Central Bank Governor moves to calm down investors that the country is stable despite ongoing political crisis
After the August 8th presidential elections were nullified by the Supreme Court, Kenya has been in a state of high political uncertainty.
After the August 8th presidential elections were nullified by the Supreme Court due to various offenses committed by the electoral body, Kenya has been in a state of high political uncertainty.
However, political and judicial institutions have emerged stronger in the process.
“The current state of affairs is one of high uncertainty, but I think the point here is that it is all political uncertainty, based on recent announcements by the Supreme Court and the sequence of events that followed that,” Central Bank Governor Patrick Njoroge said on Wednesday.
“I see it as a mark of maturity of the democratic process,” he added.
Political jitters are hurting the economy and ordinary Kenyans and traders have cried foul about the sluggish economy.
The situation has been compounded further by daily protests called by the opposition which are held across the country calling for electoral reforms.
Hospitality industry especially down at the Kenyan coastal region has taken a hit, some hotels have even recorded cancelled booking as tourists chose to stay away from the country due to the crisis.

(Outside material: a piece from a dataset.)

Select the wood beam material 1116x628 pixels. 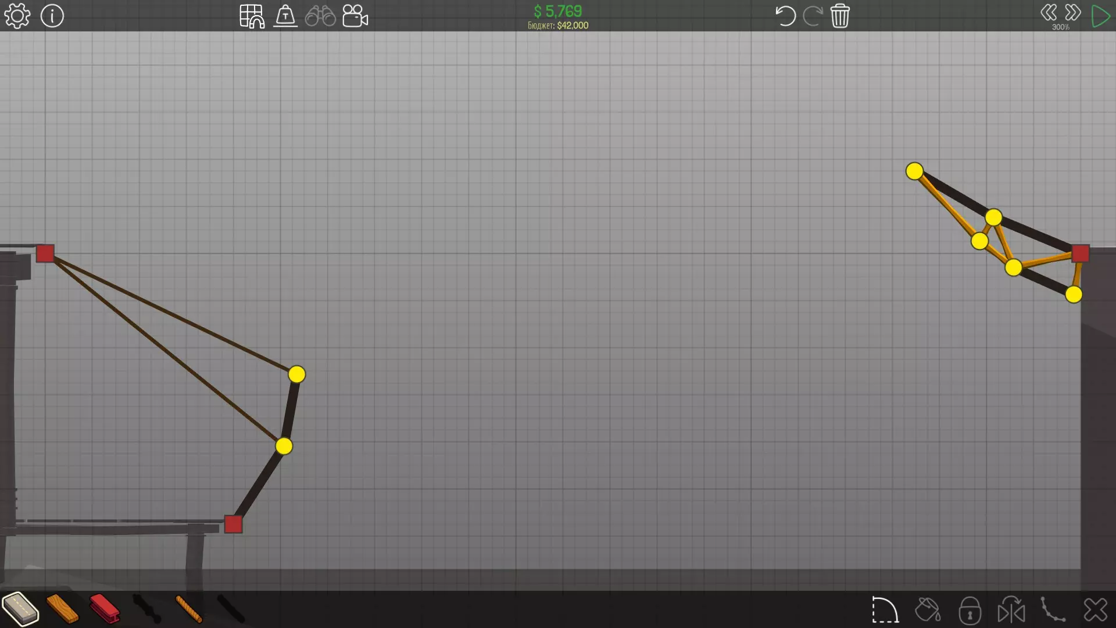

Njoroge said that the central bank was in the process of revising down its growth forecast, adding the recent drought had been another factor in slowing down economic expansion.
“We still think there isn’t a precipitous collapse in growth, on the contrary we still believe that we will have growth rates above 5 percent,” he said.
He added the central bank was closely watching the situation and is committed to the flexible exchange rate policy, just like it had smoothened out excess volatility every now and then.